According to figures provided by the Korean Red Cross, 18,799 South Koreans have met with their families separated across the border in 19 separate reunions since the first reunion was held in August 2000.
Compounding the tragedy of the separated families is that the age and the number of people who have applied for a reunion is such that at the current pace of reunions -- sporadic and dependent on the climate of the inter-Korean relations -- many of the applicants will die without ever meeting with their families living in North Korea.
The dismal prospect was revealed in a recent study showing that 82 percent of the family reunion applicants are 70 years old or older. Since the registration for reunions opened in 1988, a total of 129,698 people in South Korea have applied for reunions and 48.9 percent of them have already died. Estimating that most of the applicants would pass away within the next 25 years, the study concluded that at least 6,000 people must be reunited every year if they are to see their families at least once in their lifetime.
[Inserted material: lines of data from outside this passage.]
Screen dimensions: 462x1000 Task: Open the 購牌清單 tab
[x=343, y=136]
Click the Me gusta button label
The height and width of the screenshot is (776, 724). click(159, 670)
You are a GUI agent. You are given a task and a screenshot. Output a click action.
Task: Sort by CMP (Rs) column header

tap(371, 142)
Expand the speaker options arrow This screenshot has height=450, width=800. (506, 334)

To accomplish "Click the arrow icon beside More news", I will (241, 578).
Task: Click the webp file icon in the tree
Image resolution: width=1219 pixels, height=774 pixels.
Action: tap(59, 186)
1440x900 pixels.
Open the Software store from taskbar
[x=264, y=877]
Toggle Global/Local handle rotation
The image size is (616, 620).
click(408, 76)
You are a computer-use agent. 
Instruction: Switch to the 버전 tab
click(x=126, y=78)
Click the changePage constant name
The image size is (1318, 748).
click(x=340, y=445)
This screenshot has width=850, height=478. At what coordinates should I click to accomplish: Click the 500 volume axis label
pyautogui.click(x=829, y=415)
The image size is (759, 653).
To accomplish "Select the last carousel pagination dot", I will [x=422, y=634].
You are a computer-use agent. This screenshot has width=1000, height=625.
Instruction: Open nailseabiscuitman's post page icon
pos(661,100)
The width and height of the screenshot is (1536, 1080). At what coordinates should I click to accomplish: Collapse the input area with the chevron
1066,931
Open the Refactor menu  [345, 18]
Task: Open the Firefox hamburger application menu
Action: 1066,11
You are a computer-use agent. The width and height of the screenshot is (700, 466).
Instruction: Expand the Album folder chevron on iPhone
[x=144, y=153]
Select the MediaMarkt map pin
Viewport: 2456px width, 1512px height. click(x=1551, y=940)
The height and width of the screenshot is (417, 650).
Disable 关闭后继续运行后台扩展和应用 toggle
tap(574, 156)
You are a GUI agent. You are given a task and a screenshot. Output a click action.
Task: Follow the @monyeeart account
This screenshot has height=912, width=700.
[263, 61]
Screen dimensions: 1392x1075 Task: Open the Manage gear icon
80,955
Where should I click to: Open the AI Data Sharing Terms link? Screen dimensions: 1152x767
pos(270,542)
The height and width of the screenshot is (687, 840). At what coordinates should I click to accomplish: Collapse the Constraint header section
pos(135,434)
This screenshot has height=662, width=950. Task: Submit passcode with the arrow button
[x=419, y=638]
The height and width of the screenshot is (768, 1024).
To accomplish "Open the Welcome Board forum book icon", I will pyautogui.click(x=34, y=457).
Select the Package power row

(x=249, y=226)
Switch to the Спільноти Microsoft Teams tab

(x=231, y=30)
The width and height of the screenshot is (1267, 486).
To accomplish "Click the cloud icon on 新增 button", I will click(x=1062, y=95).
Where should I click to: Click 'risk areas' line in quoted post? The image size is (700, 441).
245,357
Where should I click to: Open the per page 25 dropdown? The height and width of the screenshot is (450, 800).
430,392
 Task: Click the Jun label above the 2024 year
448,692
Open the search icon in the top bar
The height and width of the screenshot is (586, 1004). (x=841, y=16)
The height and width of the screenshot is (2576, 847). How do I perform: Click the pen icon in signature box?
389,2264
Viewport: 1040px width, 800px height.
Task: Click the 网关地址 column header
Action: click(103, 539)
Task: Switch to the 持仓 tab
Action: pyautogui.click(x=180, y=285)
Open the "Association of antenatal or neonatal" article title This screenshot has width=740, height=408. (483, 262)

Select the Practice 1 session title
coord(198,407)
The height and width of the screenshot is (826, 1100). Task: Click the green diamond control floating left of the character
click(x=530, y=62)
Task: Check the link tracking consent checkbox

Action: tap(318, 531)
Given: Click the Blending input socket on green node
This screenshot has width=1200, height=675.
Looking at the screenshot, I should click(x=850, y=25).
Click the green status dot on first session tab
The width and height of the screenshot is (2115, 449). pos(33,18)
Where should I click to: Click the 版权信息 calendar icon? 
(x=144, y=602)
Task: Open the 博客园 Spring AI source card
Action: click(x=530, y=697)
Most of the families separated by the war probably had no idea at the time that they may never see each other again. The individual stories of those who left behind their parents, siblings, spouses and children in the North are heart-wrenching. To deny these unfortunate victims of history a chance to meet their loved ones is tantamount to denying them their human rights. Indeed, reunions of separated families should be treated as a human rights issue, above and beyond politics.
During next week’s meeting, Seoul should insist on holding regular reunions. Convening family reunions should not hinge on the whims of Pyongyang, which tries to exploit the humanitarian issue to advance the regime’s goals. In September 2013, North Korea abruptly canceled a family reunion only days before it was scheduled to take place, protesting the annual joint South Korea-U.S. military exercise. One can only imagine the disappointment and heartache of those whose hopes of meeting their loved ones, quite possibly for the first and last time, were crushed so cruelly.
In addition to regular reunions at a permanent site, the two side should resume video reunions initiated in 2005 which resulted in 3,748 people meeting their families via video on seven separate occasions before North Korea unilaterally terminated the program in November 2007. Resumption of exchange of letters between separated families, suspended since 2003, should also be put on the table.
Pyongyang should not attempt to use the upcoming reunion, or any future reunion for that matter, as a bargaining chip. Specifically, it should be made to realize that the resumption of Mount Geumgangsan tours, suspended after a South Korean tourist was killed by North Korean gunfire, and lifting of economic sanctions, in place since 2010 as retaliation for the North Korean attack on a South Korean naval vessel, are not up for negotiation with the proposed family reunion as a bargaining chip.